- **WORK INSTRUCTIONS**
Please copy all of the entries exactly, but drop every picture.

Saved data entries:
━━━━━━━━━━━━━━━━━━━━

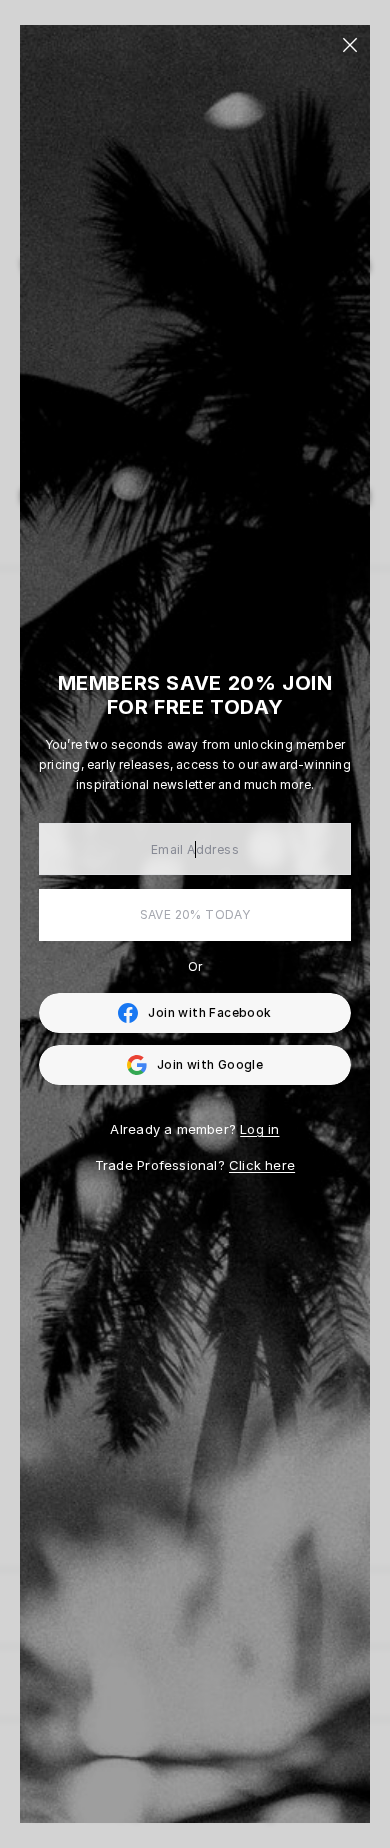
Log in (259, 1129)
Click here (262, 1165)
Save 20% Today (195, 914)
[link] (195, 1013)
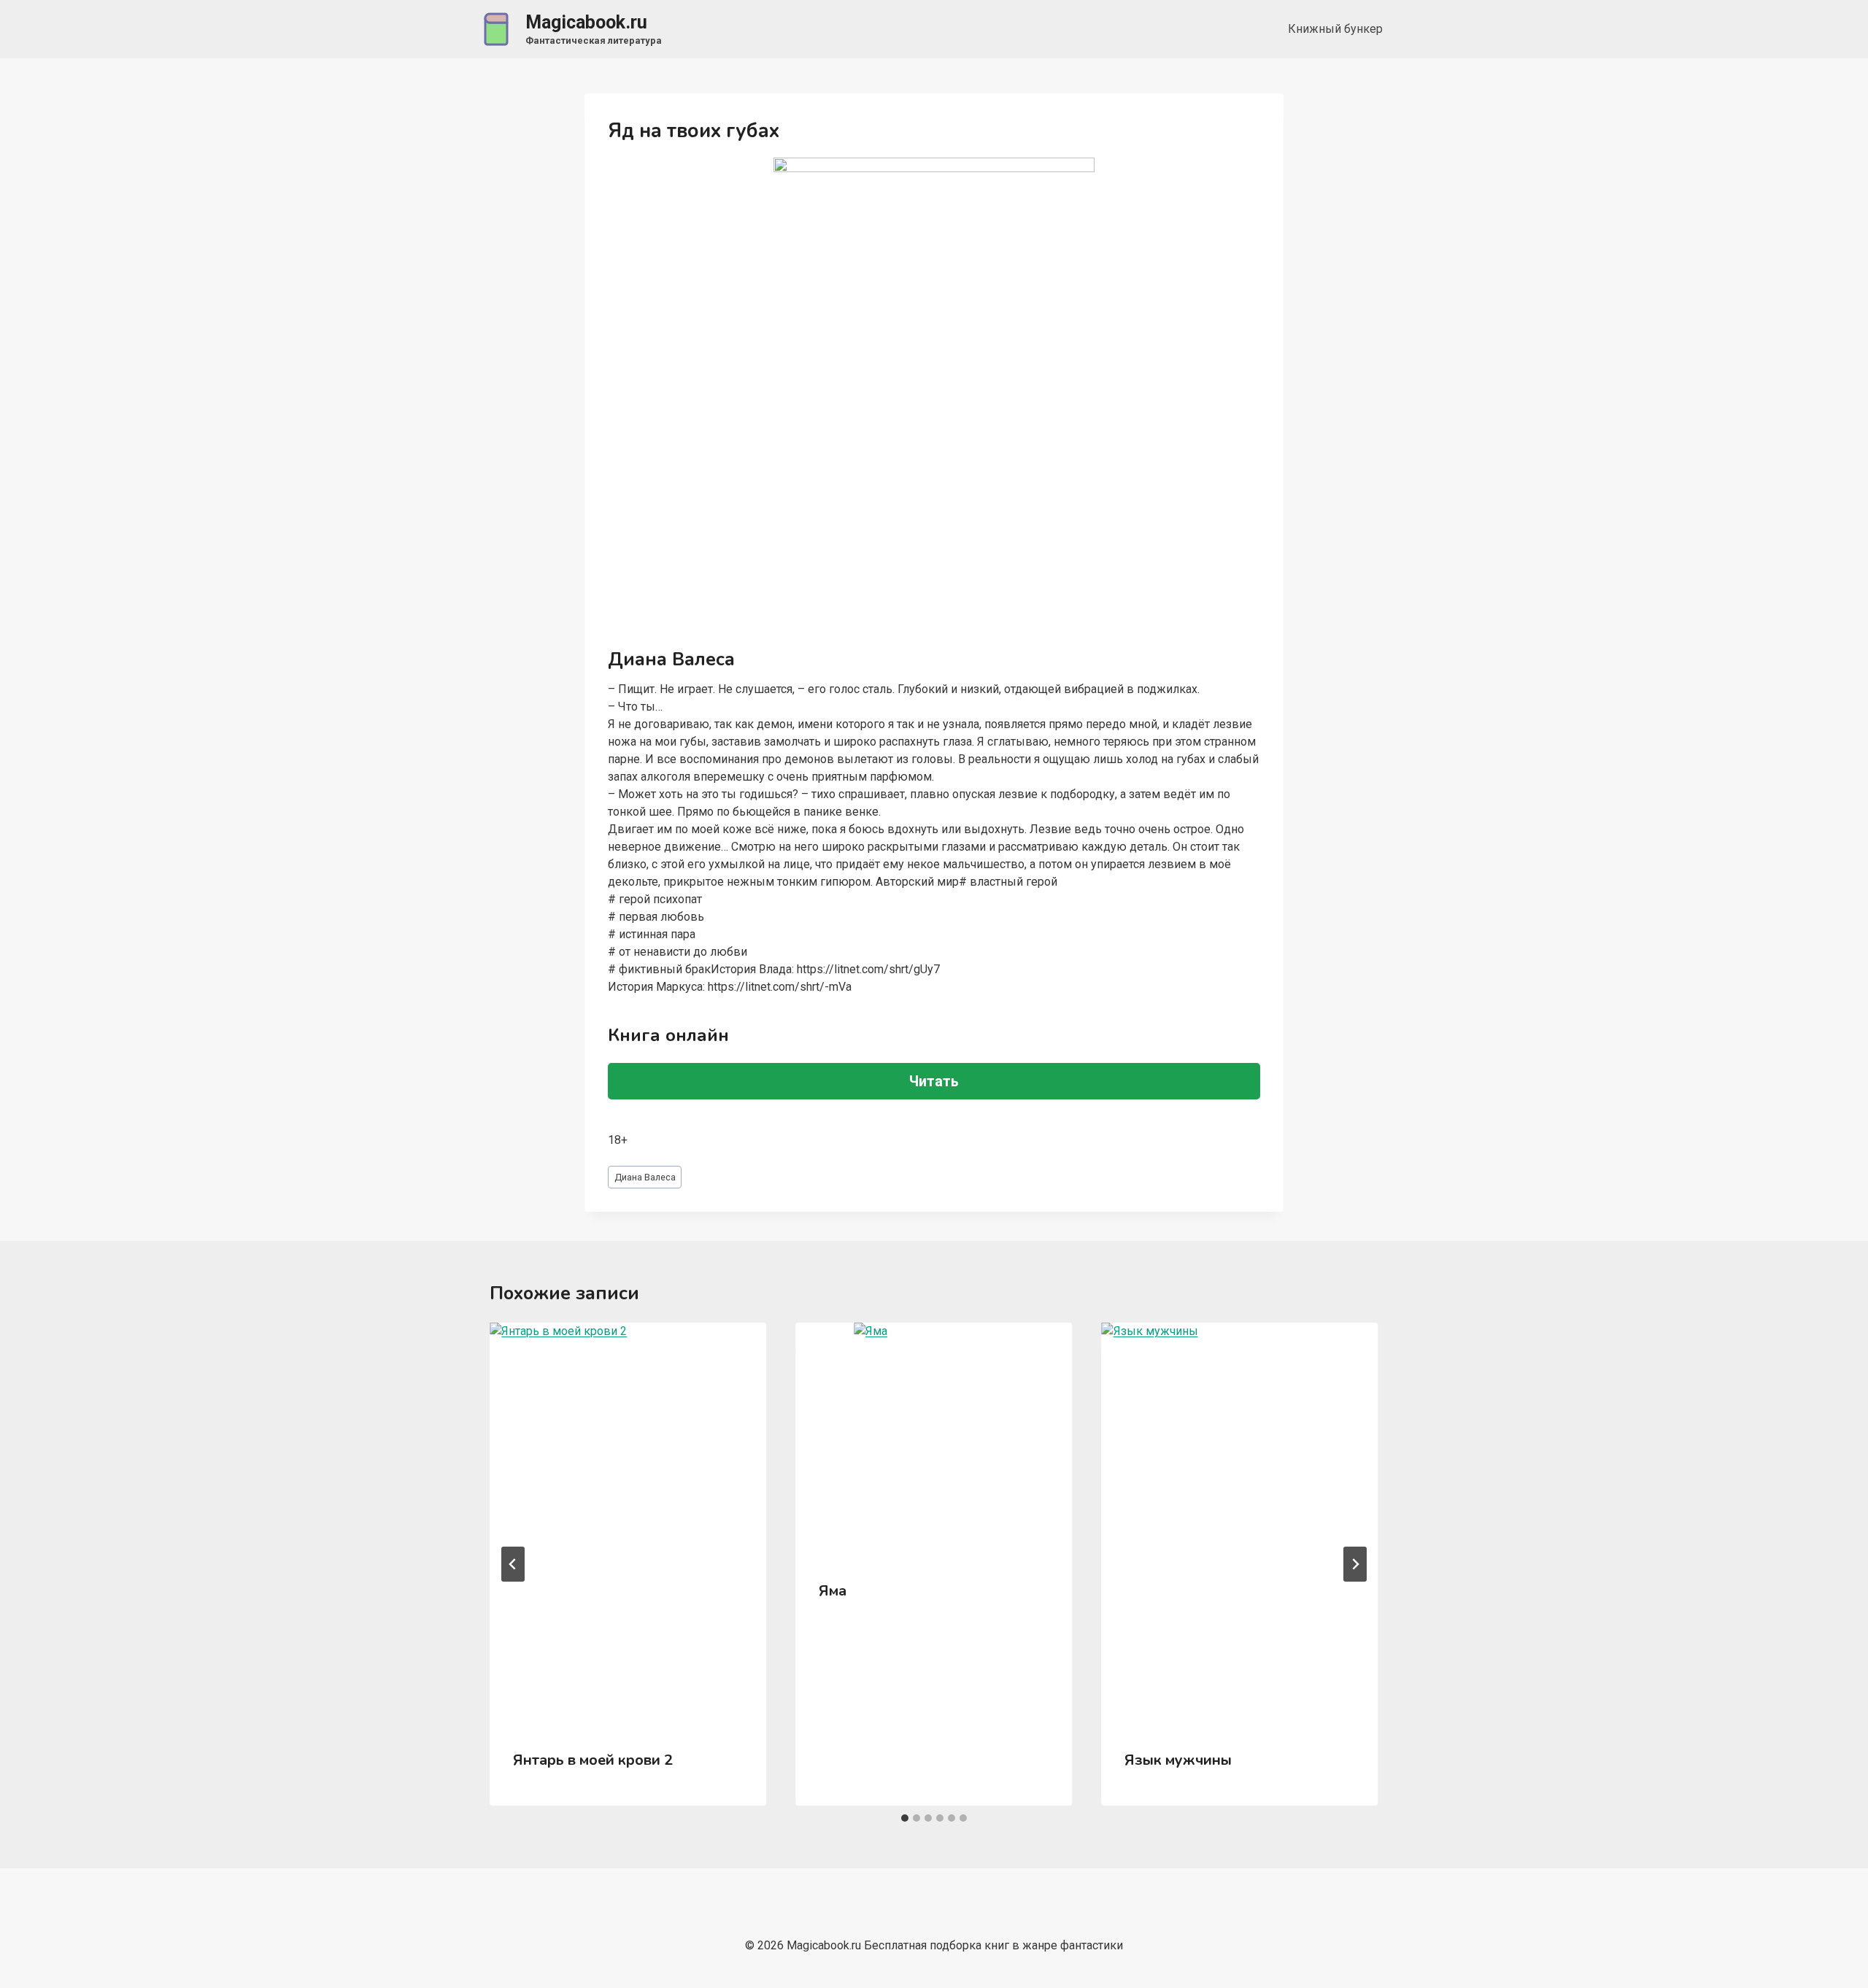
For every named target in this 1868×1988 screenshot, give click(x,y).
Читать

━━━━━━━━━━━━━━━━━━━━

- **OUTPUT OF THE EXERCISE**
Log in (259, 1129)
Click here (262, 1165)
Save 20% Today (195, 914)
[link] (195, 1013)
For every named target in this 1868×1988 screenshot, give click(x,y).
Читать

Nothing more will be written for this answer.